#### Reading passage ####
Lawyers in the United States have historically advertised their services, but before the end of the nineteenth century they had little need for mass-media advertising. Lawyers mostly attracted business through word-of-mouth referrals in the local community. The increasing size and diversity of the legal profession at the end of the century created the need in some cities for lawyers to use means of attracting clients other than enhancing their reputation.
The last few decades of the nineteenth century also witnessed the beginning of the organized bar movement. Elite lawyers were concerned that the country was awash in mediocre practitioners, many of whom were vigorously entrepreneurial, if only marginally competent. But the organized bar exercised relatively little control over the standards for entry to the profession, which was largely in the hands of local judges. Concerns about the quality of many newly licensed lawyers, as well as the competitive pressures created by these new entrants to the bar, is one plausible explanation for the antipathy toward advertising that arose around the beginning of the twentieth century.
The American Bar Association’s Canons of Professional Ethics, published in 1908, declared circulars, advertisements, and in-person solicitation of prospective clients to be reprehensible and offensive to the traditions of the bar. State regulations and the ABA’s Model Code of Professional Responsibility, adopted in 1969, were similarly restrictive. In general, lawyers were permitted to use unobtrusive, dignified signs, business cards, and professional announcements in newspapers, as long as they did not make any representations about the quality of their services, identify themselves as specialists in any field of practice, or otherwise make false, misleading, or deceptive claims. State rule makers and professionalism committees devoted considerable energy to policing the line between dignified announcements and prohibited hucksterism.
Starting with the Bates decision, the Supreme Court has significantly restricted the latitude of states to regulate advertising (Bates v. State Bar of Arizona). Consistent with the First Amendment, a state may prohibit deceptive or misleading claims but may not prohibit the provision of truthful information, including information about fees charged by the lawyer, areas of specialty, and the lawyer’s willingness to represent clients in particular types of cases. Some states have read Bates more narrowly than others and continue to enforce regulations designed to ensure that advertisements are tasteful and dignified. In-person solicitation of prospective clients may be limited in circumstances in which the contact poses a risk of undue influence or intimidation by the lawyer (Ohralik v. Ohio State Bar Association).
#### Stored rows ####
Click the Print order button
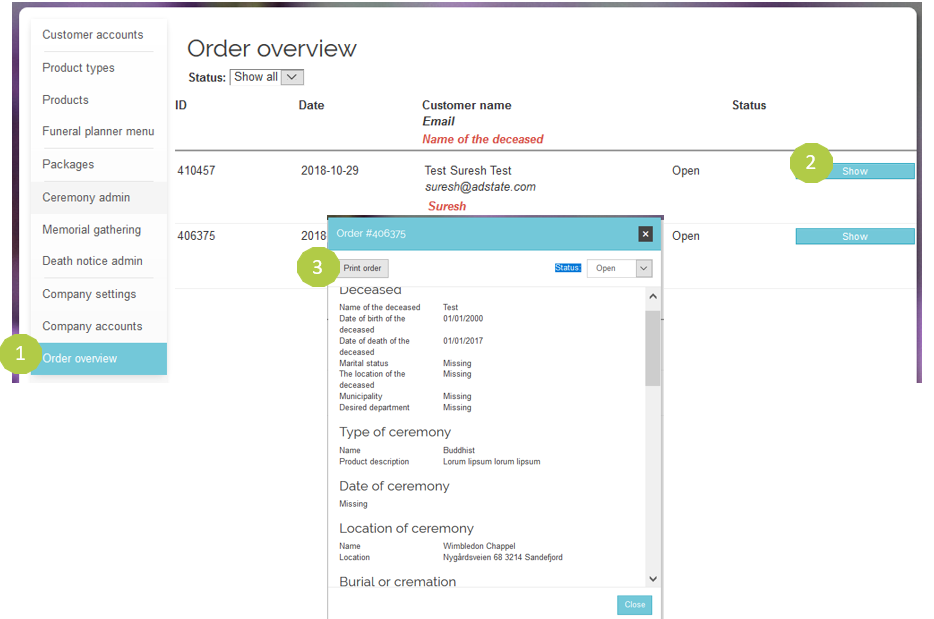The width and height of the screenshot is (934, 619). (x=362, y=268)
####
#### Stored rows ####
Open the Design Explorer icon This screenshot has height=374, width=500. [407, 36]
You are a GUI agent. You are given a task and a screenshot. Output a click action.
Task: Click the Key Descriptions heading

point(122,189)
####
Exercise goal: In the passage on lawyer advertising, what kinds of truthful information does it say a state may not prohibit? List each one.

Full answer:
- Information about fees charged by the lawyer
- Areas of specialty
- The lawyer's willingness to represent clients in particular types of cases